= Brief =
All records need to be reproduced exactly. Keep every word as it is.

** Data in this exercise follows **

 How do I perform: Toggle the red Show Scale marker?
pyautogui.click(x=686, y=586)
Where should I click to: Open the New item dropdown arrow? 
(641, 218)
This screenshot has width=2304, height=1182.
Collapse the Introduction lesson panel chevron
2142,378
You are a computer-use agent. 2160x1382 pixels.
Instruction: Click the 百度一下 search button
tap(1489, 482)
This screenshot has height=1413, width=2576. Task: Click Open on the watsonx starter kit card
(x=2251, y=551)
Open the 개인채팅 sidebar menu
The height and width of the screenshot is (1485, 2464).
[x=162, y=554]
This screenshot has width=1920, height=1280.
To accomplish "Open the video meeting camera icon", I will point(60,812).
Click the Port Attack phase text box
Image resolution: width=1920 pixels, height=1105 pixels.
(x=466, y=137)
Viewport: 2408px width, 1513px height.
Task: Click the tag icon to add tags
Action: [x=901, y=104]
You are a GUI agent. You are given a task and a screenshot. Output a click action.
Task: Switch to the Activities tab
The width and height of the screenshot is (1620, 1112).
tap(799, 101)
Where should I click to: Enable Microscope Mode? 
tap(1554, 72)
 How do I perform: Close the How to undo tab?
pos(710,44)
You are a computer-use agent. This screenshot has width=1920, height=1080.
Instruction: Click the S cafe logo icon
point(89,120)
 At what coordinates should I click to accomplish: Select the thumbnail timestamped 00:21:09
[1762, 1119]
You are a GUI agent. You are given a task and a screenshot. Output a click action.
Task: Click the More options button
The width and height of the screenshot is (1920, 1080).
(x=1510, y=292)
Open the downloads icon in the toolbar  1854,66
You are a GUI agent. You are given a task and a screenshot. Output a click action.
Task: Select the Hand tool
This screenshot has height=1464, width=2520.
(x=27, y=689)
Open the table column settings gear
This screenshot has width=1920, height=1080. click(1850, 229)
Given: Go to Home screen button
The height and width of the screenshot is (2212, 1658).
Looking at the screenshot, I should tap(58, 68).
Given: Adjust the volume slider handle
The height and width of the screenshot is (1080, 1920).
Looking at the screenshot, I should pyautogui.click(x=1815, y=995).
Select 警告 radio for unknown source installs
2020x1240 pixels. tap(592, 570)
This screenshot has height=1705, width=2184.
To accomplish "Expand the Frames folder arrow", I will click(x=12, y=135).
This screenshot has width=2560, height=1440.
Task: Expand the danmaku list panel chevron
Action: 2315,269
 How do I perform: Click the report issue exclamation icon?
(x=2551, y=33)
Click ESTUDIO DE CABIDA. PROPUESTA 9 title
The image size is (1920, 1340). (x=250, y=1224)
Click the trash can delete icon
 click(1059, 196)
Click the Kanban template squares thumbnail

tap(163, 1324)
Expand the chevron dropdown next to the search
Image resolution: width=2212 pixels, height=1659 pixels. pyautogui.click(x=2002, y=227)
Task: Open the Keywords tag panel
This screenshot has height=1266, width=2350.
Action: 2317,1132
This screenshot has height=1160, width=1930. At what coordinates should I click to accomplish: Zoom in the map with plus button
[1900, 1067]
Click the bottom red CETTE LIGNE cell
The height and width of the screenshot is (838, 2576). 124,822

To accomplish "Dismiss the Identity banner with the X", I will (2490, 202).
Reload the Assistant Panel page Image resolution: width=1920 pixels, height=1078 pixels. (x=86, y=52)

** End of Data in this exercise **

= Written answer =
 How do I perform: Toggle the red Show Scale marker?
pyautogui.click(x=686, y=586)
Where should I click to: Open the New item dropdown arrow? 
(641, 218)
This screenshot has width=2304, height=1182.
Collapse the Introduction lesson panel chevron
2142,378
You are a computer-use agent. 2160x1382 pixels.
Instruction: Click the 百度一下 search button
tap(1489, 482)
This screenshot has height=1413, width=2576. Task: Click Open on the watsonx starter kit card
(x=2251, y=551)
Open the 개인채팅 sidebar menu
The height and width of the screenshot is (1485, 2464).
[x=162, y=554]
This screenshot has width=1920, height=1280.
To accomplish "Open the video meeting camera icon", I will point(60,812).
Click the Port Attack phase text box
Image resolution: width=1920 pixels, height=1105 pixels.
(x=466, y=137)
Viewport: 2408px width, 1513px height.
Task: Click the tag icon to add tags
Action: [x=901, y=104]
You are a GUI agent. You are given a task and a screenshot. Output a click action.
Task: Switch to the Activities tab
The width and height of the screenshot is (1620, 1112).
tap(799, 101)
Where should I click to: Enable Microscope Mode? 
tap(1554, 72)
 How do I perform: Close the How to undo tab?
pos(710,44)
You are a computer-use agent. This screenshot has width=1920, height=1080.
Instruction: Click the S cafe logo icon
point(89,120)
 At what coordinates should I click to accomplish: Select the thumbnail timestamped 00:21:09
[1762, 1119]
You are a GUI agent. You are given a task and a screenshot. Output a click action.
Task: Click the More options button
The width and height of the screenshot is (1920, 1080).
(x=1510, y=292)
Open the downloads icon in the toolbar  1854,66
You are a GUI agent. You are given a task and a screenshot. Output a click action.
Task: Select the Hand tool
This screenshot has height=1464, width=2520.
(x=27, y=689)
Open the table column settings gear
This screenshot has width=1920, height=1080. click(1850, 229)
Given: Go to Home screen button
The height and width of the screenshot is (2212, 1658).
Looking at the screenshot, I should tap(58, 68).
Given: Adjust the volume slider handle
The height and width of the screenshot is (1080, 1920).
Looking at the screenshot, I should pyautogui.click(x=1815, y=995).
Select 警告 radio for unknown source installs
2020x1240 pixels. tap(592, 570)
This screenshot has height=1705, width=2184.
To accomplish "Expand the Frames folder arrow", I will click(x=12, y=135).
This screenshot has width=2560, height=1440.
Task: Expand the danmaku list panel chevron
Action: 2315,269
 How do I perform: Click the report issue exclamation icon?
(x=2551, y=33)
Click ESTUDIO DE CABIDA. PROPUESTA 9 title
The image size is (1920, 1340). (x=250, y=1224)
Click the trash can delete icon
 click(1059, 196)
Click the Kanban template squares thumbnail

tap(163, 1324)
Expand the chevron dropdown next to the search
Image resolution: width=2212 pixels, height=1659 pixels. pyautogui.click(x=2002, y=227)
Task: Open the Keywords tag panel
This screenshot has height=1266, width=2350.
Action: 2317,1132
This screenshot has height=1160, width=1930. At what coordinates should I click to accomplish: Zoom in the map with plus button
[1900, 1067]
Click the bottom red CETTE LIGNE cell
The height and width of the screenshot is (838, 2576). 124,822

To accomplish "Dismiss the Identity banner with the X", I will (2490, 202).
Reload the Assistant Panel page Image resolution: width=1920 pixels, height=1078 pixels. (x=86, y=52)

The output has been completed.